Selected text:
● ● ● ●
Meanwhile, the S&P Global US Manufacturing Purchasing Managers’ Index (PMI), which had slumped to a more than two-year low of 52.2, reported weakening payroll growth. Plus, the Institute for Supply Management’s (ISM) Manufacturing Employment subindex remained in contraction territory for the third consecutive month.

On Aug. 4, the BLS will release the latest initial jobless claims data. The number of Americans filing for unemployment benefits, which has risen every week since the middle of April, is projected to climb to 259,000 in the week ending July 30. Continuing jobless claims are projected to increase to 1.37 million.

Everyone will be waiting for the July jobs report. Some experts say that the monthly non-farm payroll snapshot could make or break the financial markets. Economists’ expectations indicate a gain of 250,000 last month, with a jobless rate of 3.6%. If accurate, it would be the worst showing since April of last year. Average hourly earnings are anticipated to ease to 4.9% year-over-year, while average weekly hours are expected to stay flat.

Should the US job market data deteriorate in the coming weeks and months, will the White House and the Federal Reserve finally admit that the economy is in a recession? It should be a fascinating period.
● ● ● ●
Your goal: In the jobs-data text, change "jobless claims" to "unemployment claims" throughout the part that opens with the words "Meanwhile, the S&P" and closes with "to 1.37 million.", then write out that part in full. Rely only on the text above.

Given data:
● ● ● ●
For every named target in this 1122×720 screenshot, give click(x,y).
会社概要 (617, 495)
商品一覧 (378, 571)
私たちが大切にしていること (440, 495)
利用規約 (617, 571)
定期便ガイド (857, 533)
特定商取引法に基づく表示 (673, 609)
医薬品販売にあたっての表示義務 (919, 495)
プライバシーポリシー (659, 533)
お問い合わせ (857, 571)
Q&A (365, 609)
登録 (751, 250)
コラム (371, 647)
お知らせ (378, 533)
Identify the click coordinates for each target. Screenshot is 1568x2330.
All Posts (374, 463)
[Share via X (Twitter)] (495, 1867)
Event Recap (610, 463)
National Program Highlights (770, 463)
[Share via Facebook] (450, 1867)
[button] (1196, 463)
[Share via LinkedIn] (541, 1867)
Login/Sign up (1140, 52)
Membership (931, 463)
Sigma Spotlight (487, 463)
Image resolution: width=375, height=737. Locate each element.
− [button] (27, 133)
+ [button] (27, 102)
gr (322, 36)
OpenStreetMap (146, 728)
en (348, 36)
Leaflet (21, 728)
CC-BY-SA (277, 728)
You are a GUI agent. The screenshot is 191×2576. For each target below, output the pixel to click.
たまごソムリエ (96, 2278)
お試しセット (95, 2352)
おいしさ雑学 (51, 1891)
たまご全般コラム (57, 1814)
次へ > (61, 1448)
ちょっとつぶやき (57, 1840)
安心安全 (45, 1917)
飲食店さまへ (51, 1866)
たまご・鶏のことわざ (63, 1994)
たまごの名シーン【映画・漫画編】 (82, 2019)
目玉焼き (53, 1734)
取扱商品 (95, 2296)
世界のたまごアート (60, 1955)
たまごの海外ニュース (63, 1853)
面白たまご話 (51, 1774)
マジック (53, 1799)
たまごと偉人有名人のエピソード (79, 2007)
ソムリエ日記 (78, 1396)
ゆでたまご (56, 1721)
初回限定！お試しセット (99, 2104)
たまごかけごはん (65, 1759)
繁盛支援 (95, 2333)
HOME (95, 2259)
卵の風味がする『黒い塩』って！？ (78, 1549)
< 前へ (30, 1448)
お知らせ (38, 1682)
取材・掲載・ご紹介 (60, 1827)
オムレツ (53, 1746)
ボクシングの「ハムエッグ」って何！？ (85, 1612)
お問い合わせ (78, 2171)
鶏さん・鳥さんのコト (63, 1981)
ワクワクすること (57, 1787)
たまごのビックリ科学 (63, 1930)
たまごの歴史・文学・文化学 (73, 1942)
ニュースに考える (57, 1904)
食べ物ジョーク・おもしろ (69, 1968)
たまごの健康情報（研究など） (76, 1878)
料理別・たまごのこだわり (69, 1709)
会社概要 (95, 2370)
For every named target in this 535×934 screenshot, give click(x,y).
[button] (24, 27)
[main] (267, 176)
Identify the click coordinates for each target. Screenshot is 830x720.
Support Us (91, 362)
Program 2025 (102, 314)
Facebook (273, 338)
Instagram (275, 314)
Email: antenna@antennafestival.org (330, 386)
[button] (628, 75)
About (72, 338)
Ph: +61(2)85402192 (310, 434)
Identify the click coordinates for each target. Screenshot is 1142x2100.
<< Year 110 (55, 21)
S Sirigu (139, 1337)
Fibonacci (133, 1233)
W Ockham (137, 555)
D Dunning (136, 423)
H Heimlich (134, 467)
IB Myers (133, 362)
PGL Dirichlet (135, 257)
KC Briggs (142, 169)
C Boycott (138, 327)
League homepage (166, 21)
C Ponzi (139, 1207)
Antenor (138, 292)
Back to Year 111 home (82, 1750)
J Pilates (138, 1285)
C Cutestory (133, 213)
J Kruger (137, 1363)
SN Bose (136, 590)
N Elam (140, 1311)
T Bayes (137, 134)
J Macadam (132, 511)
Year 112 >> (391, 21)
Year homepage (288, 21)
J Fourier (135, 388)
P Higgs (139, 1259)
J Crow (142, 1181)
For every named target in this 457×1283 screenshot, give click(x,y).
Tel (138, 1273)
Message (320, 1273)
● ● ● ●
Result of the task:
Meanwhile, the S&P Global US Manufacturing Purchasing Managers’ Index (PMI), which had slumped to a more than two-year low of 52.2, reported weakening payroll growth. Plus, the Institute for Supply Management’s (ISM) Manufacturing Employment subindex remained in contraction territory for the third consecutive month.

On Aug. 4, the BLS will release the latest initial unemployment claims data. The number of Americans filing for unemployment benefits, which has risen every week since the middle of April, is projected to climb to 259,000 in the week ending July 30. Continuing unemployment claims are projected to increase to 1.37 million.